You are focusing on travel literature these days. What have you been doing lately?
My new book, The Land of Caught Dreams, reflects my efforts as a Chinese writer to try to understand Serbian writer Milorad Pavic’s Dictionary of the Khazars. I feel the need to stand on Serbian land to really understand a book that has become so vital for Serbian identity and its roots. It’s a very personal and emotional experience for me, as both a reader and a Chinese writer. I feel a drive to travel through time and space to see the making of it, which I call the geographic reading of a book. Another book from the “geographic reading” series concerns my understanding of Irish writer James Joyce’s Ulysses via my sojourns in Ireland.
How did your travel series start?
It all started in the 1990s when I began earning royalties on my books published overseas. My publisher at the time, in Japan, asked if I needed anything, such as like camera. I said my only need was to read more Western books because during that time the choice in China was limited, dominated to classics such as the works of Charles Dickens. There were not many contemporary books. My publisher arranged for me to visit Munich, in Germany. From there I started exploring Europe and writing stories inspired by my travel experiences.
How you compare your early days of travel with your latest trips?
Thanks to China’s economic rise, I can afford the luxury of long stays in places like Italy. For me, China’s sizzling economic development translated into the freedom to travel overseas with no concerns about money. I still remember my embarrassment when I used up every penny, including some of my €8,000 prize money – which was a big sum in those days – and couldn’t pay for my excess luggage at Frankfurt airport in 1996 or 1997. I was let through thanks to the kindness of the airline staff. Today, I don’t need to worry about such things but I still feel gratitude to the people who showed me kindness during my travels.
You have several books on Shanghai, including the trilogy of Shanghai Memorabilia, Shanghai Princes and Shanghai Beauty. How do these compare with the travel literature series?
If not for the travel series, I might have dwelled on the Shanghai theme and that could have prevented me from making breakthroughs as an author. A friend once joked that if he were a family member, he would have grounded me in my study to churn out more books as a cash cow rather than let me take expensive trips to Europe. My family know that can’t work for a typical Sagittarian like me. Travelling is essential to me.
Do you see the Shanghai and travel themes conflicting?
For me, they’re the same thing. Both reveal how I read and understand the world around me. I don’t feel Europe is a place far, far away. Rather, I consider it as my spiritual homeland. After reading so many European novels over many years, how could it be anything else?

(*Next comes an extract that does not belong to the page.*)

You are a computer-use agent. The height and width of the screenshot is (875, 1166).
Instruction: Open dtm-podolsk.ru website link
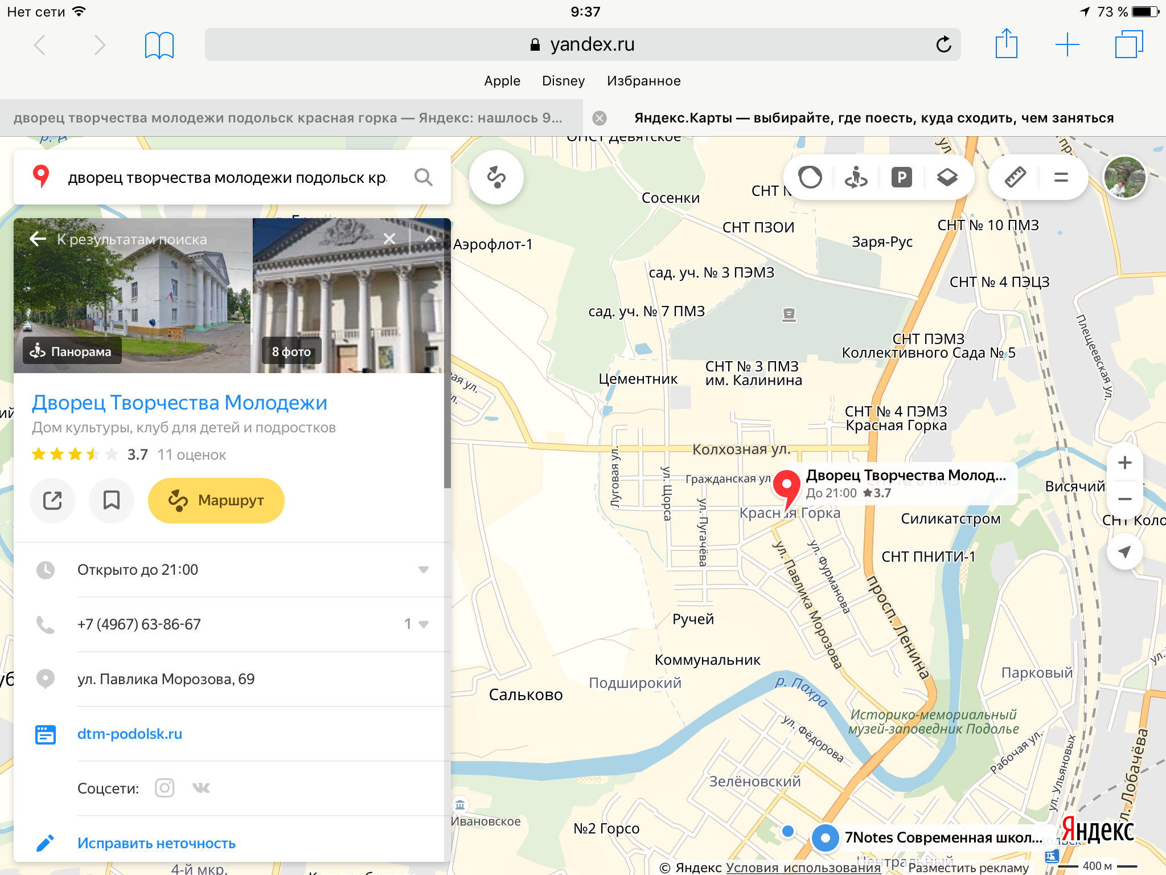pyautogui.click(x=130, y=734)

How was your trip to Italy earlier this year?
It was a grand tour and a dream come true for me. I grew up reading European writers, who deeply influenced my world view. As a tribute to those great writers, I took along with me the works of such authors as Robert Browning and Michel de Montaigne, who in turn were inspired by Italy’s landscapes, culture and history. I re-encountered those great authors during my own Italian journey.
Describe some of those unforgettable moments.
One was the thrill of placing my Chinese-language version of Dante’s Inferno next to the original sheepskin scroll at Poppi Castle. I was so moved by this enchanting moment of being so close to this titan of world literature. I never imagined when I first started reading the book as a young girl that I could have such an experience.
How would you sum up such travel experiences?
One day, all the dots of my reading and life experiences connected and made a circle. I felt my own growth even though others couldn’t tell any difference. I know what the world means to me. I can be more assured or relieved when encountering failure – I know I can afford it. That’s the most rewarding moment of my journeys.
Will the latest Italian journey lead to a new book?
I need to do more research and go there three more times, staying for a month in each season. What’s more, I want to make a tribute to senior Chinese translators of Western classics such as Fu Lei, Cao Ying, Tu An and Mu Dan, who guided my understanding of Western literature. But in the end, a book will emerge.